Relations between the United States and much of the Islamic world have been marked by mistrust and misunderstanding, particularly since the war in Iraq. A panel of Islamic experts says there are moves both sides can make to improve understanding. Many Americans first became acquainted with Islam during the Iranian hostage crisis in 1979. Since then, many people in the United States perceive Islam as violent and intolerant. The United States, experts say, is widely seen in the Muslim world as a colonial power trying to redraw the map and fighting a war against their religion.
At a discussion co-sponsored by the World Council of Washington Wednesday, John Esposito, author of the book, What Everybody Needs to Know About Islam, and a professor of Muslim-Christian studies at Georgetown University, says the United States has a tough job when it comes to improving ties.
"What we're faced with today, and what any administration will be faced with is, in fact, a relationship with the Muslim world that requires, on the one hand, going after terrorists, and on the other hand, building bridges with the mainstream," he said.
Edward Gnehm, a former U.S. ambassador to Jordan and Kuwait, says the day after the 2001 terrorist attacks on the United States, nearly 4,000 Jordanian citizens came to the U.S Embassy in Amman to express their sorrow. He says the seeds for better ties are there, but that efforts by the United States to protect itself at its borders, could be alienating those who seek improved ties.
"The impact of very stringent visa regulations, and the way we treat visitors now when they arrive in the United States is, in fact, to humiliate and make [travel to the United States] more difficult [for] the very group of Arabs who are pro-American, and tend to want to have a relationship with us, from coming here," he said.

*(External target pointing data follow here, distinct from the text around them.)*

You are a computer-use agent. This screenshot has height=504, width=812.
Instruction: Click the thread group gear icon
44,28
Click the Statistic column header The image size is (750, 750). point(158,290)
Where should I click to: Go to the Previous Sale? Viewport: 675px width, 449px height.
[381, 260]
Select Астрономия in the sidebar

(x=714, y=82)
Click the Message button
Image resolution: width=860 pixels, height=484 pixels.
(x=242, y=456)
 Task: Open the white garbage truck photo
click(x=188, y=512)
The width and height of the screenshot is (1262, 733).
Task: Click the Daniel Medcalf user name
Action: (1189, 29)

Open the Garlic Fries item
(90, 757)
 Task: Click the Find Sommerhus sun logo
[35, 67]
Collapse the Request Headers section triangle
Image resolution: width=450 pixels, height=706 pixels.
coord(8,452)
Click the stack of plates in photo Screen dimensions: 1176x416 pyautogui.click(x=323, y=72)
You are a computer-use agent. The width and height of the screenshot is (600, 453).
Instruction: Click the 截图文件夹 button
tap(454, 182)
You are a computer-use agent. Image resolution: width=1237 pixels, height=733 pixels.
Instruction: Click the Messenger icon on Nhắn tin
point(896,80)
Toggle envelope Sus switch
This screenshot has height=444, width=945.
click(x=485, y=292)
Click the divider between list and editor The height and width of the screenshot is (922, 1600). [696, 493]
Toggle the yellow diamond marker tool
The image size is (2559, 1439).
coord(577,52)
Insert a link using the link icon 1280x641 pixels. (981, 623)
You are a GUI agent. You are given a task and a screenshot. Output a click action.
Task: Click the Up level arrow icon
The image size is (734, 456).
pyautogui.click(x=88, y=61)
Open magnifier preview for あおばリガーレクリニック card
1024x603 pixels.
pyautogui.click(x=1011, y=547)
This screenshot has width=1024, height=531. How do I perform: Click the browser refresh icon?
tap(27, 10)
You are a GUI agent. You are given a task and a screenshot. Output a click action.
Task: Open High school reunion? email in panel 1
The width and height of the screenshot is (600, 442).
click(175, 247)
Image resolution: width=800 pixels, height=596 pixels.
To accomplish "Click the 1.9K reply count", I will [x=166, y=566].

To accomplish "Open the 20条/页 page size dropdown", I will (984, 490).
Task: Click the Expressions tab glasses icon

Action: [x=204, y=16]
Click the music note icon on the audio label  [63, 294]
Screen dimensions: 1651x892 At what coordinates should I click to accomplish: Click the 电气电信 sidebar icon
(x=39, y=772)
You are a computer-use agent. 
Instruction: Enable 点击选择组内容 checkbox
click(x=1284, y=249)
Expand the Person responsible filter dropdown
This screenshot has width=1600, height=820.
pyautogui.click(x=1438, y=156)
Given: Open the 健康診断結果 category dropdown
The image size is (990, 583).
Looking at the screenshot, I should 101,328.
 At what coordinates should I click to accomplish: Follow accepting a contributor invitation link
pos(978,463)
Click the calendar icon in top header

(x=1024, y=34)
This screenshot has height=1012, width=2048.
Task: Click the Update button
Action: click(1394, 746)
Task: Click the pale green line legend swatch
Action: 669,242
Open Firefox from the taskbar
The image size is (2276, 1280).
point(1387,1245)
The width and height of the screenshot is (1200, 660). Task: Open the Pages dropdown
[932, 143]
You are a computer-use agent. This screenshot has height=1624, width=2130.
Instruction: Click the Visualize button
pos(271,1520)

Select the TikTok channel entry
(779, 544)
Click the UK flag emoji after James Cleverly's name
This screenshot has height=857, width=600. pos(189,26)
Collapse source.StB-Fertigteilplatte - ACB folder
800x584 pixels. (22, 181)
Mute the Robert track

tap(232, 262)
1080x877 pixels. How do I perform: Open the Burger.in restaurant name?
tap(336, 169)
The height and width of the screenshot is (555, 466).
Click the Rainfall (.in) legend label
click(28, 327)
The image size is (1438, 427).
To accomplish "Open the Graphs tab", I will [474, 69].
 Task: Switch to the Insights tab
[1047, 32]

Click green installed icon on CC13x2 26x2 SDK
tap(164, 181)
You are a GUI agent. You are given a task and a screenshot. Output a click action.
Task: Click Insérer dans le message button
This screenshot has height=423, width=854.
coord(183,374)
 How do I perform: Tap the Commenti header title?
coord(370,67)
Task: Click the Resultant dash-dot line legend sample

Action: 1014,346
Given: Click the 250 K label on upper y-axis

The panelists noted that the United States is critical of repressive policies in many Muslim countries that severely limit opposition and women's rights.
Helah Esfandiari, a former official of the Women's Organization of Iran, says countries in the Middle East that are opposed to building more liberal societies cannot just blame the West for regional problems.
"In Iran, reformist parliamentarians were disqualified, and conservatives are now gaining the upper hand in Iran once again, once again trying to turn the clock back," she said. "It is not always the West that is at fault, when it comes to the region. We in the region must also show an effort and a will to advance."
The United States has been pursuing programs to forge understanding between the Muslim world and America. President Bush has called Islam a religion of hope and comfort to more than one billion people, and stressed that the war on terrorism is not a war on Islam.